TEXTE |
Nous avons présenté en 1983 une communication à la Société française d’Histoire de la Médecine, actuellement présidée par le Professeur Pallardy, sur : « La Révocation et les Professions de Santé ».
Dans les préoccupations des auteurs de la Révocation de l’édit de Nantes, survenue en octobre 1685, les professions de Santé occupaient une place particulière.
Bien avant la Révocation, les sages femmes adeptes de la Religion Prétendue Réformée se voyaient interdire l’exercice de leur profession par une Déclaration de février 1680, cinq ans plus tôt, qui rappelait que « suivant les principes de leur religion, ne croyant pas le baptême absolument nécessaire, quand il arrive que les enfants sont en péril de vie, elles omettent d’informer les ministres du culte catholique et les enfants meurent sans avoir reçu le baptême » et que « lorsqu’elles sont employées à l’accouchement des femmes catholiques et connaissent qu’elles sont en danger de vie, elles ne les avertissent point de l’état où elles se trouvent, en sorte qu’elles meurent sans que les dits sacrements leur aient été administrés ».
Le même reproche sera adressé aux médecins.
C’est donc une divergence de nature doctrinale qui inspirait les décisions prises.
Les médecins étaient visés, quelques années plus tard, par la Déclaration d’août 1685 portant qu’il ne sera plus reçu de religionnaires à la profession de médecin, « ce qui serait très préjudiciable au salut de nos sujets catholiques malades, parce que les médecins de la R.P.R. ne se mettaient pas en peine de les avertir de l’état où ils se trouveraient pour recevoir les sacrements auxquels ils n’ont pas de foi ».

ENTRÉES EXTRAITES |

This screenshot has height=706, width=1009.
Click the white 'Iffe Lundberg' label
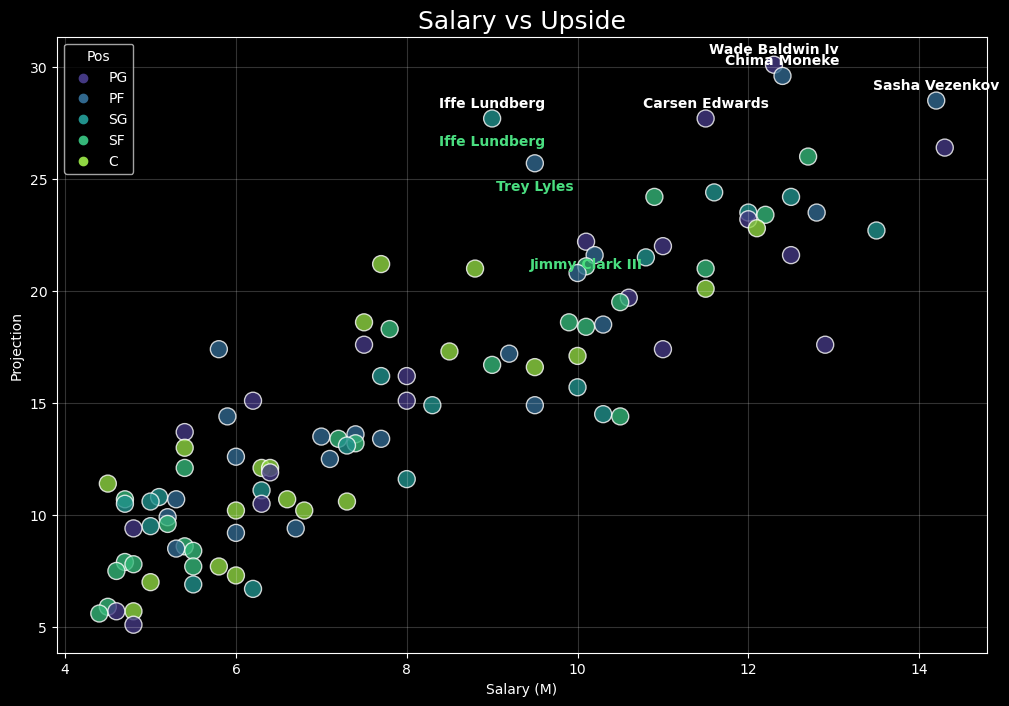coord(491,104)
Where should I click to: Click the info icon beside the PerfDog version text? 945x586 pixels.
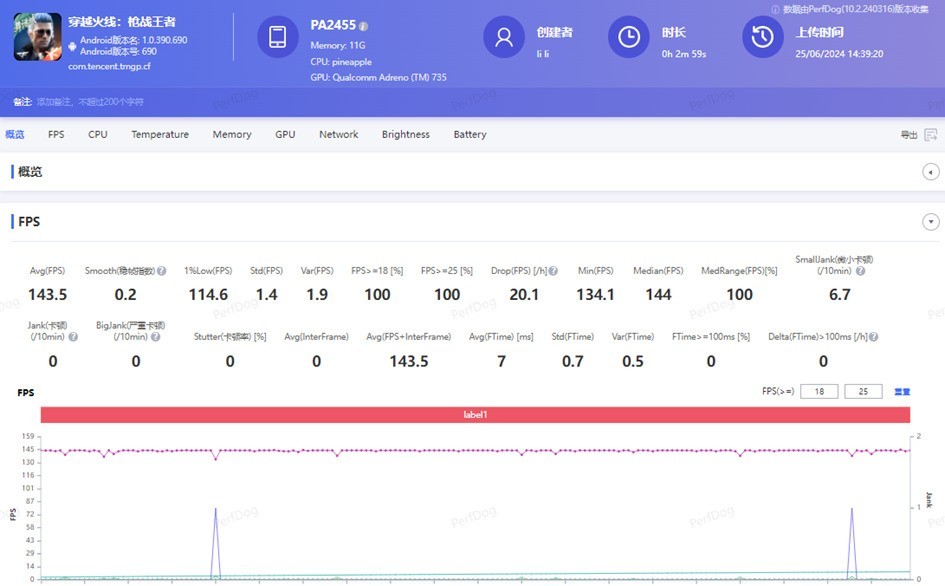pyautogui.click(x=776, y=8)
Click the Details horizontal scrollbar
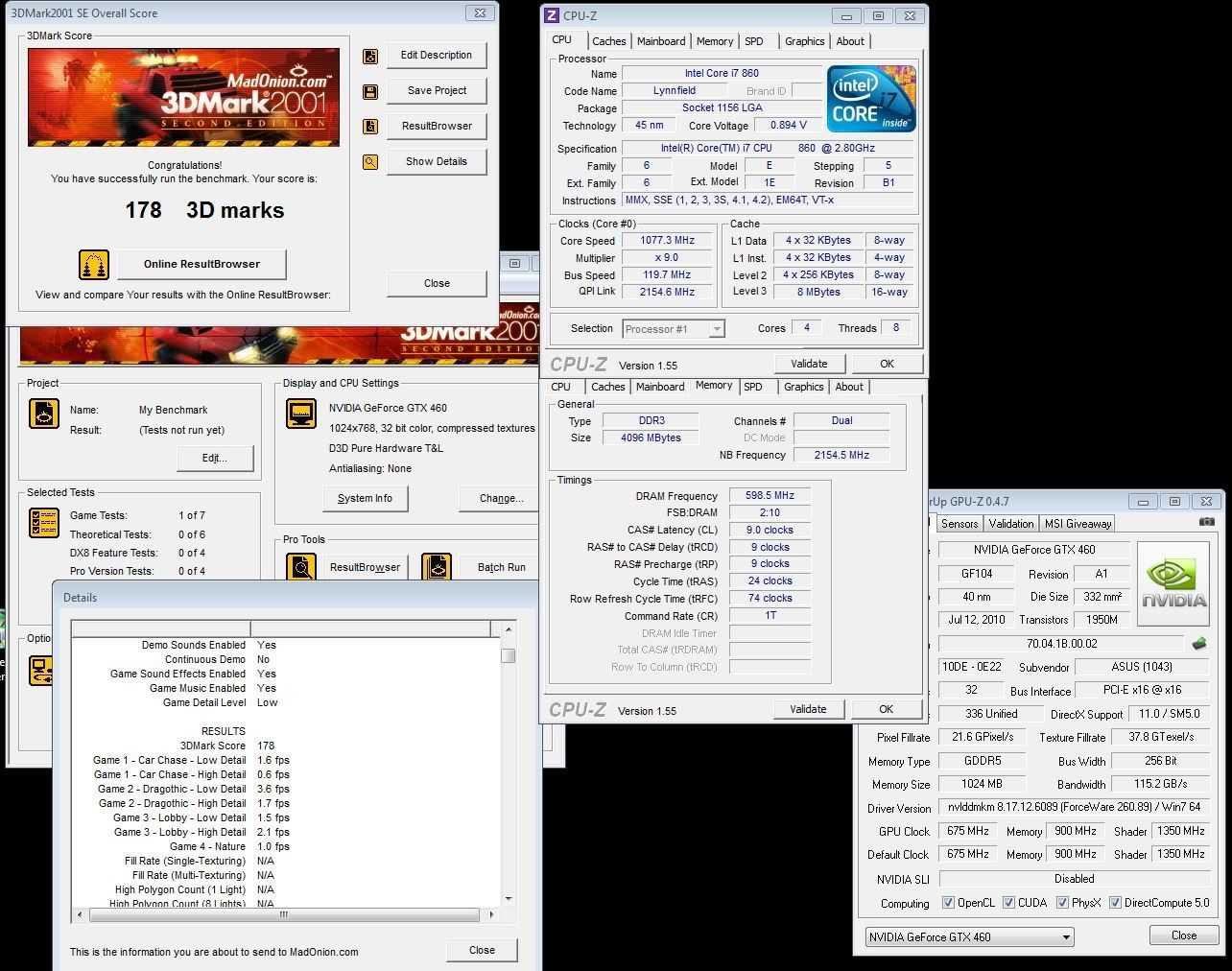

CONSIGNE | Recopiez fidèlement le passage du texte sur la Révocation et les professions de santé situé entre « Bien avant la » et « adressé aux médecins. », ces deux extraits compris.

RÉPONSE |
Bien avant la Révocation, les sages femmes adeptes de la Religion Prétendue Réformée se voyaient interdire l’exercice de leur profession par une Déclaration de février 1680, cinq ans plus tôt, qui rappelait que « suivant les principes de leur religion, ne croyant pas le baptême absolument nécessaire, quand il arrive que les enfants sont en péril de vie, elles omettent d’informer les ministres du culte catholique et les enfants meurent sans avoir reçu le baptême » et que « lorsqu’elles sont employées à l’accouchement des femmes catholiques et connaissent qu’elles sont en danger de vie, elles ne les avertissent point de l’état où elles se trouvent, en sorte qu’elles meurent sans que les dits sacrements leur aient été administrés ».
Le même reproche sera adressé aux médecins.